Our patient had a history of hypothyroidism that, in conjunction with her positive antithyroid peroxidase antibodies, turned out to be a red herring, as our initial working diagnosis was Hashimoto encephalopathy. Hashimoto encephalopathy and anti–NMDA-R encephalitis present similarly with acute neuropsychiatric symptoms and occasionally with EEG and neuroimaging findings. Hashimoto encephalopathy is thought to be underdiagnosed because of its rarity and the fact that most patients do not actually have Hashimoto thyroiditis in conjunction with the psychiatric symptoms.12 Further, most patients with Hashimoto encephalopathy remain euthyroid throughout their neurologic illness and either have normal antithyroid peroxidase and antithyroglobulin antibody titers or have titers that do not correlate with the severity of the neuropsychiatric symptoms.9,12 Additionally, studies have shown that some patients with encephalitis attributable to antineuronal antibodies also have antithyroid antibodies, although the clinical significance of the presence of both neuronal and thyroid autoimmunity remains uncertain.12-14 A key finding in patients with Hashimoto encephalopathy is the remarkable response to steroid treatment. In one study of 251 patients with Hashimoto encephalopathy, more than 90% of patients had complete or near-complete recovery from symptoms following steroid treatment.15 Our patient's lack of response to high-dose steroid therapy cast doubt on the working diagnosis of Hashimoto encephalopathy, which was validated when serum and CSF NMDA-R antibody studies were positive.
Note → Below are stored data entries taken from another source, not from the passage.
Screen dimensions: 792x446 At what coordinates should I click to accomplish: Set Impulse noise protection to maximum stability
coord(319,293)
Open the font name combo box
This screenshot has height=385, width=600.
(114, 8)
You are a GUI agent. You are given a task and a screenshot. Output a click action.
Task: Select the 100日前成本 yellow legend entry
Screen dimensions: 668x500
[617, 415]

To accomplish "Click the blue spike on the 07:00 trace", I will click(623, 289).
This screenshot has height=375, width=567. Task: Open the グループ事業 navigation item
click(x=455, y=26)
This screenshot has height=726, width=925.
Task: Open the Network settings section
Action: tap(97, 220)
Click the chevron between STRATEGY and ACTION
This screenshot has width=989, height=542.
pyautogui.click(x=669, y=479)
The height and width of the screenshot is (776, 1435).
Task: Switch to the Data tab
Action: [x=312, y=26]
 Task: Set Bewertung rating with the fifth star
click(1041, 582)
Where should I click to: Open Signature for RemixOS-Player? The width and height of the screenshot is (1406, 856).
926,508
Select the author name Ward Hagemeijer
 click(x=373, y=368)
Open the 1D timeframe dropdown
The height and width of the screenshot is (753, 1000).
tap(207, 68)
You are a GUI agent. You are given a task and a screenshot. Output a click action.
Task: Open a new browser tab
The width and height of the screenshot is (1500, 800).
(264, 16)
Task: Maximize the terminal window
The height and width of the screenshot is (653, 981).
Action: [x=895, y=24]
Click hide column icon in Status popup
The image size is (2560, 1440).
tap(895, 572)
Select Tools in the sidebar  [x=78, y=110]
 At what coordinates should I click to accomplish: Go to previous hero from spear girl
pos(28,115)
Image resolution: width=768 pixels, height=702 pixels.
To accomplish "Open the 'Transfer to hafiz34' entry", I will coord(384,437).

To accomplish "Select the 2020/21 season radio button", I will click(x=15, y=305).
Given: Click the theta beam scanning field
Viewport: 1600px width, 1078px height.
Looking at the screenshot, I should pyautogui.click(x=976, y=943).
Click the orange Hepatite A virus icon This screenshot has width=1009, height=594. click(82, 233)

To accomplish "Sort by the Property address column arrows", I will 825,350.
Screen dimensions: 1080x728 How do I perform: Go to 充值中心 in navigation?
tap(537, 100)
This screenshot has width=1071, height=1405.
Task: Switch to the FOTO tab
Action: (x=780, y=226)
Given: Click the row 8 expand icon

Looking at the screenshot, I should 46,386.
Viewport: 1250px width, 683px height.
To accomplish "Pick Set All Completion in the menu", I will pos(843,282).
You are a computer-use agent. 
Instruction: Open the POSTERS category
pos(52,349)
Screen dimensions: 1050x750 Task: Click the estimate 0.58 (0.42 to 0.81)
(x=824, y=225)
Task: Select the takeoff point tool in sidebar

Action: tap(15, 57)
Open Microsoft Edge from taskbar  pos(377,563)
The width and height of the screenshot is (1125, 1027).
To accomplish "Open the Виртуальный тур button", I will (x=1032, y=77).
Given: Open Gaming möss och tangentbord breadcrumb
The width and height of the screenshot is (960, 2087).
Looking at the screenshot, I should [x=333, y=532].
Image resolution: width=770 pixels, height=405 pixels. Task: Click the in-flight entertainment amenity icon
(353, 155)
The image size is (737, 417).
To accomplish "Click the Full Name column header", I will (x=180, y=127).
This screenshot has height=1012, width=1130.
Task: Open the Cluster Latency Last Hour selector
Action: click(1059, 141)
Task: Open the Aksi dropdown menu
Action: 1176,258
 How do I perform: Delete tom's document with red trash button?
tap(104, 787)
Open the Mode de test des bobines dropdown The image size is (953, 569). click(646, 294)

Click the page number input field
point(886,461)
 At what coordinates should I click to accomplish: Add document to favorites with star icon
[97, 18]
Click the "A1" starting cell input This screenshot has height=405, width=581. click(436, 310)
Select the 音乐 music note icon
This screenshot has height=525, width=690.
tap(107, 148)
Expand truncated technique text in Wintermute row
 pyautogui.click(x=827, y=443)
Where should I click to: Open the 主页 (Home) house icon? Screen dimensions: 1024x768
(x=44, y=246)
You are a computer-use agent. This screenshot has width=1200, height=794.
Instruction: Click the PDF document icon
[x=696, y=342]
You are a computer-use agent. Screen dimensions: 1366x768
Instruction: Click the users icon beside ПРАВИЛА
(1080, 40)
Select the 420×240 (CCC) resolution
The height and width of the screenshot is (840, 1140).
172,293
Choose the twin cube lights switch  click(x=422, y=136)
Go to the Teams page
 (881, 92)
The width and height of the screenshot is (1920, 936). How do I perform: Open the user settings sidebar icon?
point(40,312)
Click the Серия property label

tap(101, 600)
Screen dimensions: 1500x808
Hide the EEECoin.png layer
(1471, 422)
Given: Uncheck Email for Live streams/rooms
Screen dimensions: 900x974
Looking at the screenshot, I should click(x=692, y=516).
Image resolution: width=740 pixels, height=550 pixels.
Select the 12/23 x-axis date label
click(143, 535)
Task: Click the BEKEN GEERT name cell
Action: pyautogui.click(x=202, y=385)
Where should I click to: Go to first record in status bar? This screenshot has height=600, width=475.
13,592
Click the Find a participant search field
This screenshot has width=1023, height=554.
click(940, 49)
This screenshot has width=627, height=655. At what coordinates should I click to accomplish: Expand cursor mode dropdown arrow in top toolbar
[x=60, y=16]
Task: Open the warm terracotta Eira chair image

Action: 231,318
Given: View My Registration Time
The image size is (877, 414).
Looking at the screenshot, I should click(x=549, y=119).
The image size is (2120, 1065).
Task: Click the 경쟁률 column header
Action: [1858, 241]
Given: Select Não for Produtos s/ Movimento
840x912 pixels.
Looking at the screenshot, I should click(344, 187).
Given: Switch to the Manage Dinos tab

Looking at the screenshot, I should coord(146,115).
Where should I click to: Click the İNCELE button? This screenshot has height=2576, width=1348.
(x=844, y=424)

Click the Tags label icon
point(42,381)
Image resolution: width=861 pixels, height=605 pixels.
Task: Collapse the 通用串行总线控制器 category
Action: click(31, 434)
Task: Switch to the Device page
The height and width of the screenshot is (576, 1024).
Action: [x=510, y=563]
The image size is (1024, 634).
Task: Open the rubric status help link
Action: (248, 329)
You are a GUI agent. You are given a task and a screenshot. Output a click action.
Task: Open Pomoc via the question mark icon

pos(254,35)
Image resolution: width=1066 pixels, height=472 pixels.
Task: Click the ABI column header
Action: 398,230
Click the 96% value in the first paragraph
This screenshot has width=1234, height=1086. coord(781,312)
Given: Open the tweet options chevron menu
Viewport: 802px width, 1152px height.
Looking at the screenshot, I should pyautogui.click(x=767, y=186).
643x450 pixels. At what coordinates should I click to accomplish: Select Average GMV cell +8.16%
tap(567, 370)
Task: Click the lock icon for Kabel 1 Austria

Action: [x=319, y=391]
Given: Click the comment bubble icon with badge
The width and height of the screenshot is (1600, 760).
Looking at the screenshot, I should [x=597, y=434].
The diagnosis of anti–NMDA-R encephalitis is reliant on antibody tests and investigations such as serum and CSF NMDA-R antibodies that may not be available at many institutions, take time to obtain from outside laboratories, or may not be present on initial investigation of the patient early in the disease course.2,10 These diagnostic challenges can lead to delays in the diagnosis of anti–NMDA-R encephalitis. Early intervention and treatment are critical, however, and can result in significant improvement. Thus, Graus et al proposed generalized diagnostic criteria that are less reliant on investigations and more reliant on clinical presentation.10 The criteria include rapid onset within less than 3 months of psychiatric or memory symptoms or altered mental status; a laboratory, clinical, or imaging finding such as CSF pleocytosis, new onset seizures, or suggestive features on MRI; and reasonable exclusion of alternative diagnoses.10 Assessment of these criteria by a panel of experts in autoimmune encephalitides suggests improved sensitivity and specificity for the diagnosis of anti–NMDA-R encephalitis without necessitating antibody testing as before.10,11 We recommend following the Graus et al criteria for any initial assessment of a patient with suspected anti–NMDA-R encephalitis.10,11 Considering autoimmune encephalitis in the differential diagnosis of a patient presenting with neuropsychiatric symptoms is crucial, as early diagnosis and treatment can dramatically alter a patient's long-term recovery and prognosis.2-4,6,11,16

CONCLUSION

This case highlights the challenges in the diagnosis and long-term management of a patient with autoimmune encephalitis. Remaining cognizant of autoimmune encephalitides, considering them as important differential diagnoses, and appreciating the debilitating effects that can result if they go unnoticed or untreated are critical because early treatment can prevent long-term disability.

ACKNOWLEDGMENTS

The authors have no financial or proprietary interest in the subject matter of this article.

This article meets the Accreditation Council for Graduate Medical Education and the American Board of Medical Specialties Maintenance of Certification competencies for Patient Care and Medical Knowledge.